Project Summary/Abstract
The ability of cells to efficiently communicate across organismal-level distances and difficult-to-surmount
biological barriers is one of the most important fundamental phenomena in biology. A vast body of literature has
revealed that such cell-to-cell communication is mediated via membrane-enclosed particles called extracellular
vesicles, which are released by cells into their surroundings and contain lipids, ligands, nucleic acids, and
proteins. Such extracellular vesicles represent one of the only natural non-viral structures by means of which
“source” cells can reprogram the genetics and fate of “target” cells, and as such, they are implicated not only in
the regulation of nearly every cellular process but also in the development of nearly every tissue within the human
body. Moreover, these vesicles play essential roles in various disease states and pathological conditions,
including cancer progression, neurodegeneration, musculoskeletal disorders, cardiovascular degradation,
metabolic syndromes, and wound healing. Given their ubiquity and crucial biological roles, extracellular vesicles
hold great promise for clinical diagnostics and therapeutics, but to date, such applications have been hindered
by key challenges associated with 1) fundamentally understanding extracellular vesicle formation in source cells,
2) loading extracellular vesicles with biomolecular cargo in high yield, 3) controllably regulating extracellular
vesicle production with external stimuli, 4) delivering extracellular vesicles to target cells over tissue-relevant
length scales, 5) maintaining the long-term biological activity of extracellular vesicle-internalized cargo, and 6)
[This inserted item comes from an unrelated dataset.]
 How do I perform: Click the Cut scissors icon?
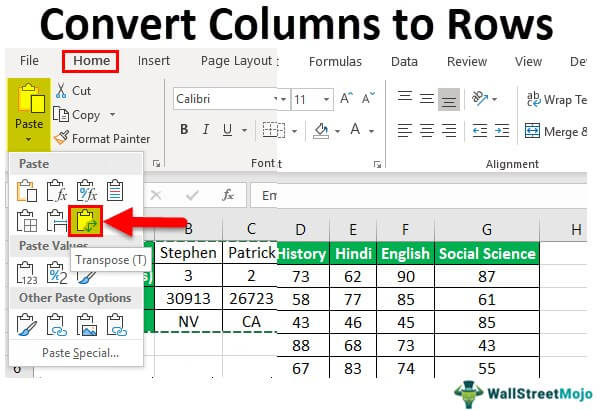coord(59,90)
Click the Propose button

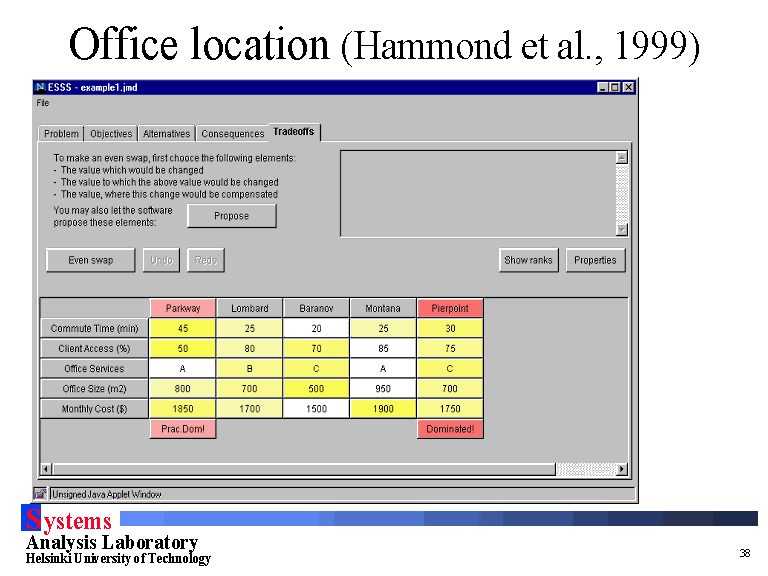point(231,216)
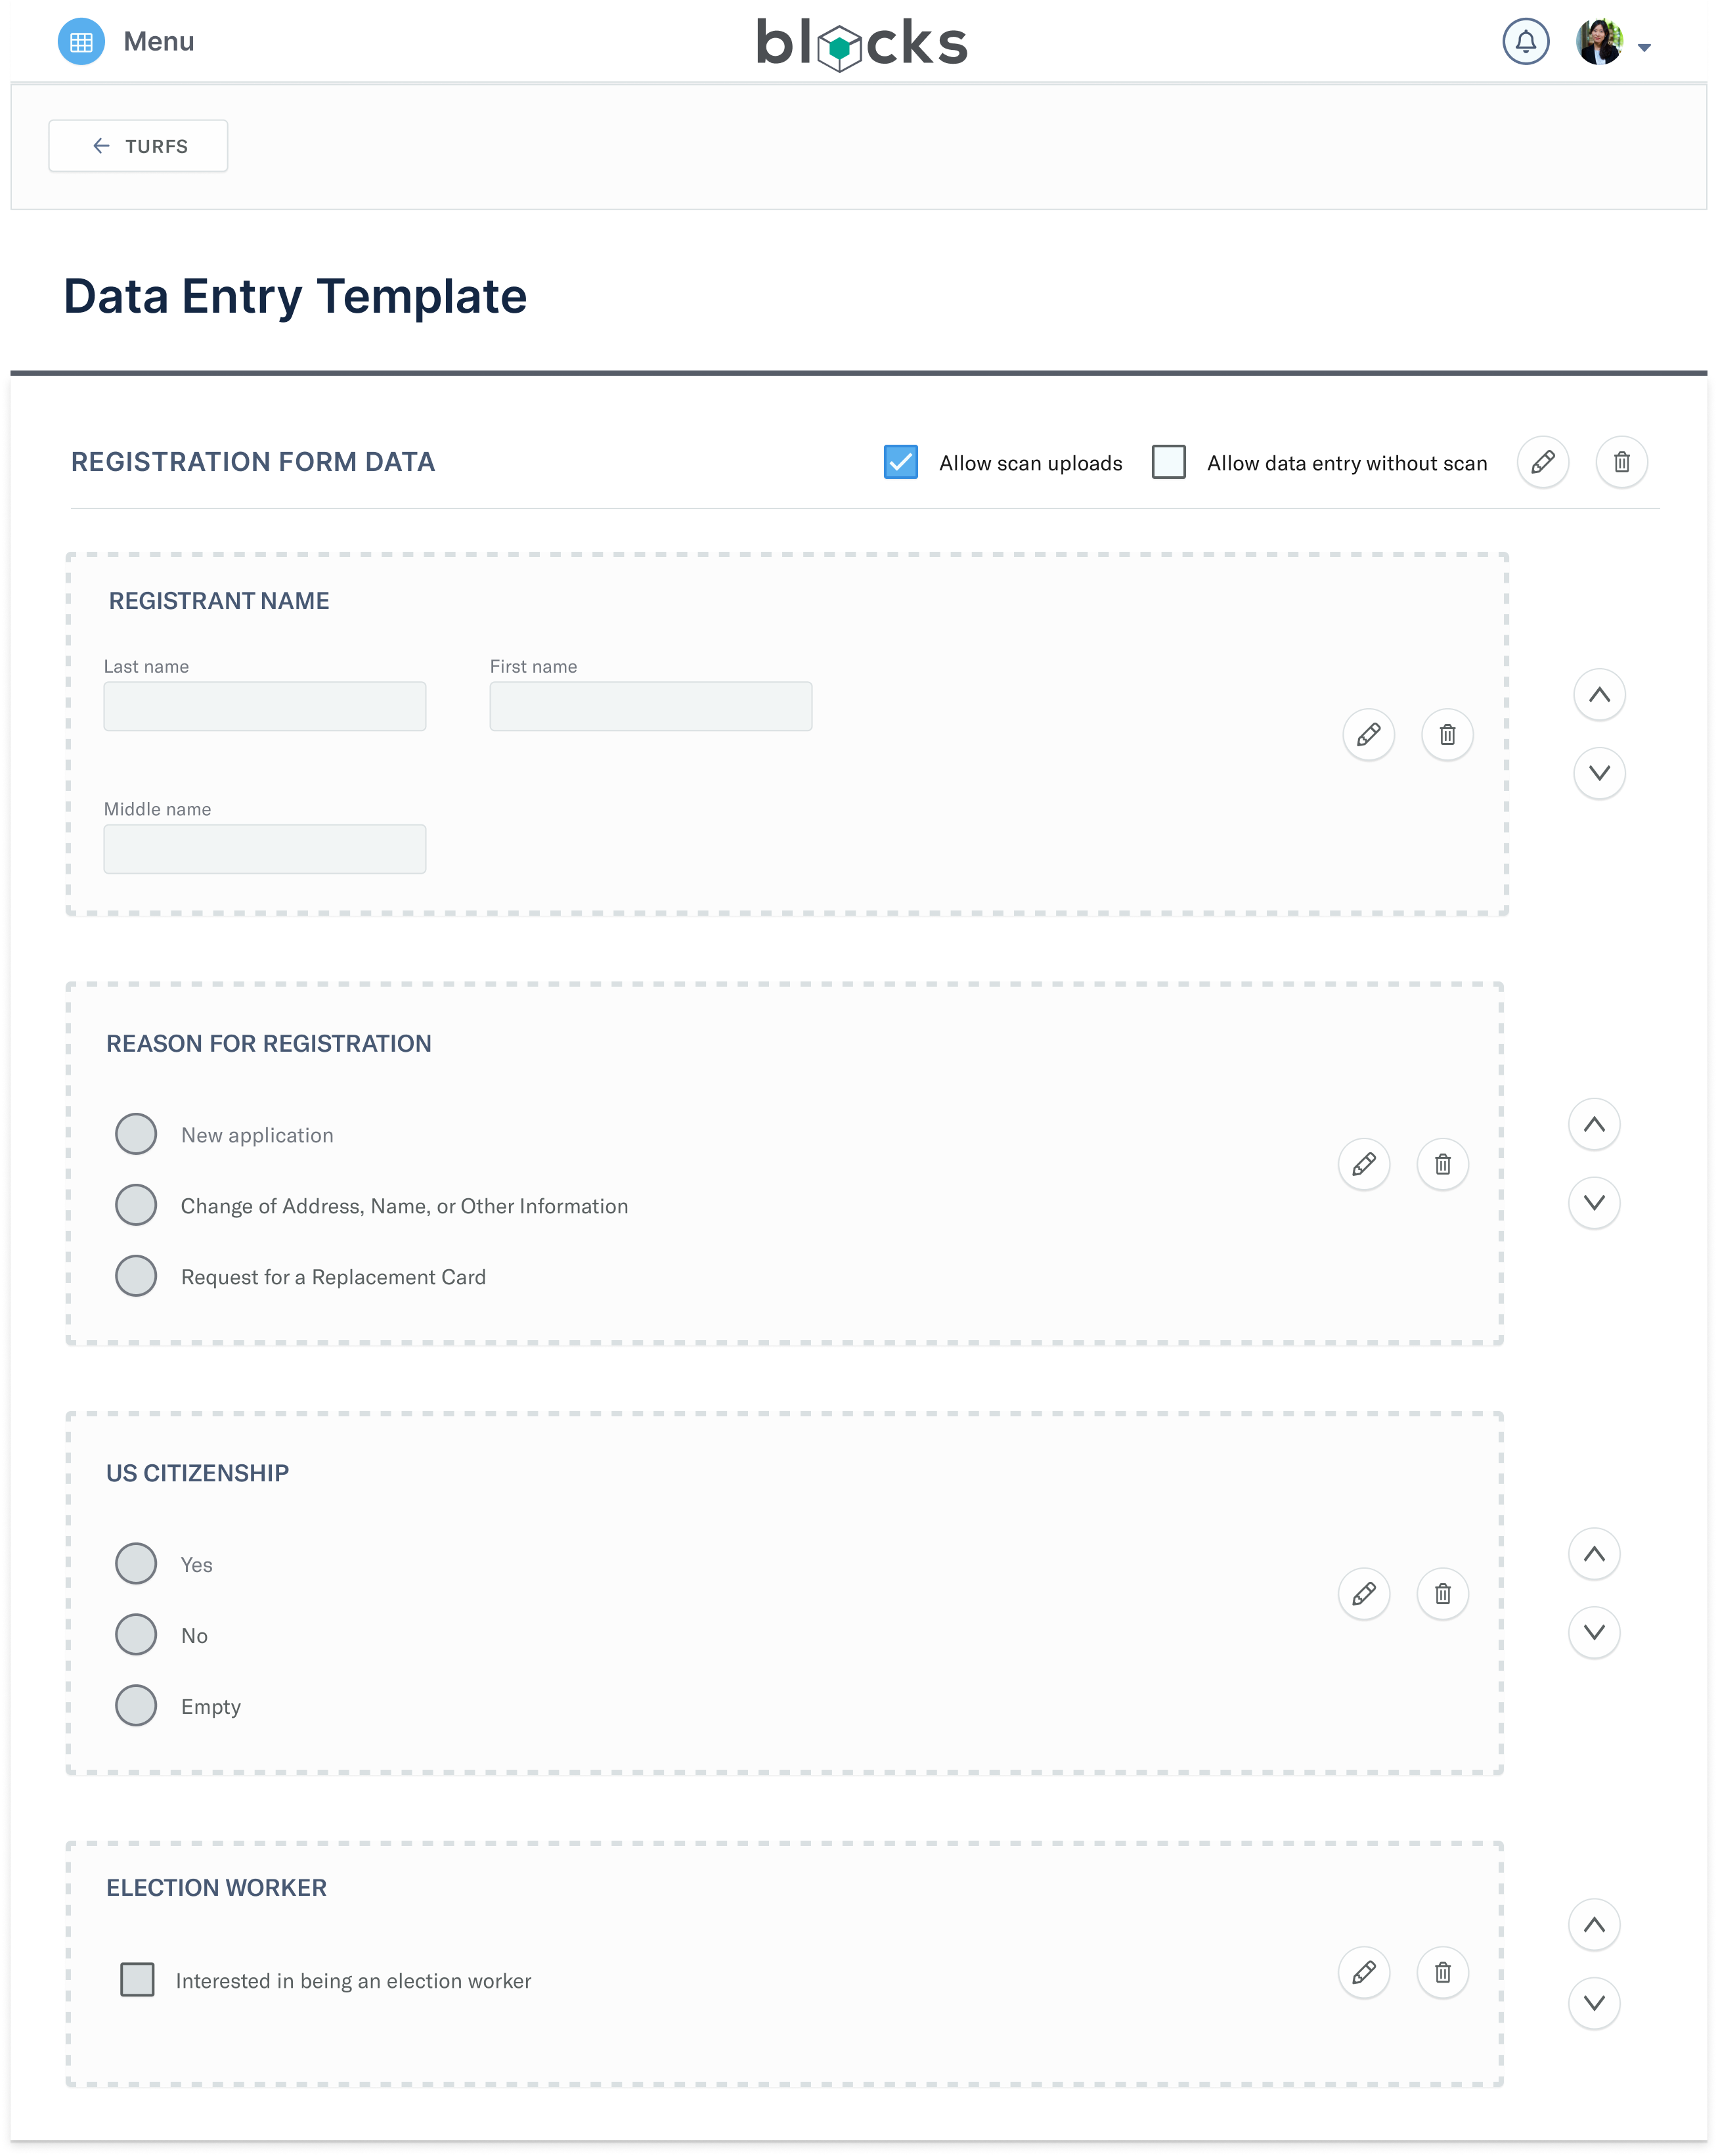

implementing extracellular vesicle-based treatment strategies in living animals. Herein, by drawing inspiration
from proteins and structures found in cephalopod skin cells and leveraging the technical foundation established
for cephalopod-inspired bioelectronic devices, we propose to solve all of the scientific and technological
challenges currently impeding clinical applications of extracellular vesicles. The envisioned research plan
involves 1) validating electrical techniques for controlling the release of extracellular vesicles from genetically
engineered cells interfaced with different bioelectronic devices and platforms, 2) developing strategies for
remotely and wirelessly controlling the release of biomolecular cargo-loaded extracellular vesicles from
engineered cells interfaced into implantable bioelectronic systems, and 3) demonstrating that remotely controlled
release of clinically valuable cargo-loaded extracellular vesicles by implanted bioelectronic system-integrated
source cells can guide target cell fate and tissue development in living animals. Altogether, the successful
completion of the proposed work will enable harnessing of extracellular vesicle-mediated cell-to-cell
communication pathway for the regulation of physiological processes and will thus furnish transformative
opportunities for developing unprecedented next generation diagnostic and therapeutic technologies.